What is required:
The entries below are to be duplicated exactly, with nothing left out.

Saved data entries
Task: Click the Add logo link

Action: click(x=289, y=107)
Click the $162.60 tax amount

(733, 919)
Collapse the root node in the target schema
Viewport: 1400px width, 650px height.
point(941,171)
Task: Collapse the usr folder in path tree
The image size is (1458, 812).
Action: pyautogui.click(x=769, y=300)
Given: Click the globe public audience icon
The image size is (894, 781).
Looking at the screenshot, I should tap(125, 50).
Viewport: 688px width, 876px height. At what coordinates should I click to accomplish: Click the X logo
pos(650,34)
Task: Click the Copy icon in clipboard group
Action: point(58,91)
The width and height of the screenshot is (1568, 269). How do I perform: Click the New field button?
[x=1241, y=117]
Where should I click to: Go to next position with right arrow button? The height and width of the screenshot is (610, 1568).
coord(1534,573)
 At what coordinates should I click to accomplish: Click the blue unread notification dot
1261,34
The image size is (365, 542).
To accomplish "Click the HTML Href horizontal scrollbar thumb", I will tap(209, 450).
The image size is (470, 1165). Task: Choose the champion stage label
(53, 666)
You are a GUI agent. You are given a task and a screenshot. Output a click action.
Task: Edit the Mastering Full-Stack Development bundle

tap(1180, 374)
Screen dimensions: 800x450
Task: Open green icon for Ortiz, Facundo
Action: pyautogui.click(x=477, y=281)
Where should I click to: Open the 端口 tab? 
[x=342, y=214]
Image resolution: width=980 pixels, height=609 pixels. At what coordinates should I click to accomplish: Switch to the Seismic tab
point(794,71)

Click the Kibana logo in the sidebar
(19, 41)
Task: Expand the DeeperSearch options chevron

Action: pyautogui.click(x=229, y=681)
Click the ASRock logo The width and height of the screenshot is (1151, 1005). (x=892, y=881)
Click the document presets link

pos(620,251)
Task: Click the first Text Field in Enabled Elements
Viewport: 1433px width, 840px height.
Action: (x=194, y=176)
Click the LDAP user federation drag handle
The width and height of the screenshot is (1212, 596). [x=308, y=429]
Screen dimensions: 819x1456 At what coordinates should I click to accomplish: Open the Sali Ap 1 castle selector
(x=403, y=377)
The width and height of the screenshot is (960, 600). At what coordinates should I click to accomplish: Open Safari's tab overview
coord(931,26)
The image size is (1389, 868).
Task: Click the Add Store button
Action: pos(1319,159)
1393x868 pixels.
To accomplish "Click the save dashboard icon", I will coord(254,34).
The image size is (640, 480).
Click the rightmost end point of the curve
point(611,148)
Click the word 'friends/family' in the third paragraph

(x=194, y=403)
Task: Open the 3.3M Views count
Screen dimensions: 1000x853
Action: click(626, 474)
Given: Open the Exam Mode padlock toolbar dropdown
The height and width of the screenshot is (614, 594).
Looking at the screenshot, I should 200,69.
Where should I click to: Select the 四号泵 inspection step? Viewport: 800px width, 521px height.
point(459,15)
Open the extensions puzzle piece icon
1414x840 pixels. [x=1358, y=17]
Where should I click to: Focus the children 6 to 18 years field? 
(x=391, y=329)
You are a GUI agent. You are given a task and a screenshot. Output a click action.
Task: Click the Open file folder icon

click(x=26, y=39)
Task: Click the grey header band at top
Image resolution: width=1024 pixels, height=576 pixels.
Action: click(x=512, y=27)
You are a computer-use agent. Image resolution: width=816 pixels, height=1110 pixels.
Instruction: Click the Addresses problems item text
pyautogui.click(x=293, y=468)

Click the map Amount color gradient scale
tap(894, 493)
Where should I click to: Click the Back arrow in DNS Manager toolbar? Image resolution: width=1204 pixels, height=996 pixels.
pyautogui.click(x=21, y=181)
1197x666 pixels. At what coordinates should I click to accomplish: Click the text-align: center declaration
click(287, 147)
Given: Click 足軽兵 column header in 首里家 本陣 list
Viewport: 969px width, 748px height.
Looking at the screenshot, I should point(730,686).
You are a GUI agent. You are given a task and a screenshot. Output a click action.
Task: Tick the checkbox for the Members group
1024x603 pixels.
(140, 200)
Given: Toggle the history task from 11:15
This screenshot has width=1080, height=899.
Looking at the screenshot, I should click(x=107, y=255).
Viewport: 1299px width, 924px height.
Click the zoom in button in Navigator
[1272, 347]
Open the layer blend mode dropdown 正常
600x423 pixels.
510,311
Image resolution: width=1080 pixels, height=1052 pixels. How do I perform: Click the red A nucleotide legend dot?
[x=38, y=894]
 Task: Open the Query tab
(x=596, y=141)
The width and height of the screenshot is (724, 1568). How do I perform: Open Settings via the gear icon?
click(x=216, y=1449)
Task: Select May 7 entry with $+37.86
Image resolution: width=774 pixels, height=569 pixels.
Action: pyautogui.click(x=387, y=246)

Answer to this task:
Task: Click the Add logo link

Action: click(x=289, y=107)
Click the $162.60 tax amount

(733, 919)
Collapse the root node in the target schema
Viewport: 1400px width, 650px height.
point(941,171)
Task: Collapse the usr folder in path tree
The image size is (1458, 812).
Action: pyautogui.click(x=769, y=300)
Given: Click the globe public audience icon
The image size is (894, 781).
Looking at the screenshot, I should tap(125, 50).
Viewport: 688px width, 876px height. At what coordinates should I click to accomplish: Click the X logo
pos(650,34)
Task: Click the Copy icon in clipboard group
Action: point(58,91)
The width and height of the screenshot is (1568, 269). How do I perform: Click the New field button?
[x=1241, y=117]
Where should I click to: Go to next position with right arrow button? The height and width of the screenshot is (610, 1568).
coord(1534,573)
 At what coordinates should I click to accomplish: Click the blue unread notification dot
1261,34
The image size is (365, 542).
To accomplish "Click the HTML Href horizontal scrollbar thumb", I will tap(209, 450).
The image size is (470, 1165). Task: Choose the champion stage label
(53, 666)
You are a GUI agent. You are given a task and a screenshot. Output a click action.
Task: Edit the Mastering Full-Stack Development bundle

tap(1180, 374)
Screen dimensions: 800x450
Task: Open green icon for Ortiz, Facundo
Action: pyautogui.click(x=477, y=281)
Where should I click to: Open the 端口 tab? 
[x=342, y=214]
Image resolution: width=980 pixels, height=609 pixels. At what coordinates should I click to accomplish: Switch to the Seismic tab
point(794,71)

Click the Kibana logo in the sidebar
(19, 41)
Task: Expand the DeeperSearch options chevron

Action: pyautogui.click(x=229, y=681)
Click the ASRock logo The width and height of the screenshot is (1151, 1005). (x=892, y=881)
Click the document presets link

pos(620,251)
Task: Click the first Text Field in Enabled Elements
Viewport: 1433px width, 840px height.
Action: (x=194, y=176)
Click the LDAP user federation drag handle
The width and height of the screenshot is (1212, 596). [x=308, y=429]
Screen dimensions: 819x1456 At what coordinates should I click to accomplish: Open the Sali Ap 1 castle selector
(x=403, y=377)
The width and height of the screenshot is (960, 600). At what coordinates should I click to accomplish: Open Safari's tab overview
coord(931,26)
The image size is (1389, 868).
Task: Click the Add Store button
Action: pos(1319,159)
1393x868 pixels.
To accomplish "Click the save dashboard icon", I will coord(254,34).
The image size is (640, 480).
Click the rightmost end point of the curve
point(611,148)
Click the word 'friends/family' in the third paragraph

(x=194, y=403)
Task: Open the 3.3M Views count
Screen dimensions: 1000x853
Action: click(626, 474)
Given: Open the Exam Mode padlock toolbar dropdown
The height and width of the screenshot is (614, 594).
Looking at the screenshot, I should 200,69.
Where should I click to: Select the 四号泵 inspection step? Viewport: 800px width, 521px height.
point(459,15)
Open the extensions puzzle piece icon
1414x840 pixels. [x=1358, y=17]
Where should I click to: Focus the children 6 to 18 years field? 
(x=391, y=329)
You are a GUI agent. You are given a task and a screenshot. Output a click action.
Task: Click the Open file folder icon

click(x=26, y=39)
Task: Click the grey header band at top
Image resolution: width=1024 pixels, height=576 pixels.
Action: click(x=512, y=27)
You are a computer-use agent. Image resolution: width=816 pixels, height=1110 pixels.
Instruction: Click the Addresses problems item text
pyautogui.click(x=293, y=468)

Click the map Amount color gradient scale
tap(894, 493)
Where should I click to: Click the Back arrow in DNS Manager toolbar? Image resolution: width=1204 pixels, height=996 pixels.
pyautogui.click(x=21, y=181)
1197x666 pixels. At what coordinates should I click to accomplish: Click the text-align: center declaration
click(287, 147)
Given: Click 足軽兵 column header in 首里家 本陣 list
Viewport: 969px width, 748px height.
Looking at the screenshot, I should point(730,686).
You are a GUI agent. You are given a task and a screenshot. Output a click action.
Task: Tick the checkbox for the Members group
1024x603 pixels.
(140, 200)
Given: Toggle the history task from 11:15
This screenshot has width=1080, height=899.
Looking at the screenshot, I should click(x=107, y=255).
Viewport: 1299px width, 924px height.
Click the zoom in button in Navigator
[1272, 347]
Open the layer blend mode dropdown 正常
600x423 pixels.
510,311
Image resolution: width=1080 pixels, height=1052 pixels. How do I perform: Click the red A nucleotide legend dot?
[x=38, y=894]
 Task: Open the Query tab
(x=596, y=141)
The width and height of the screenshot is (724, 1568). How do I perform: Open Settings via the gear icon?
click(x=216, y=1449)
Task: Select May 7 entry with $+37.86
Image resolution: width=774 pixels, height=569 pixels.
Action: pyautogui.click(x=387, y=246)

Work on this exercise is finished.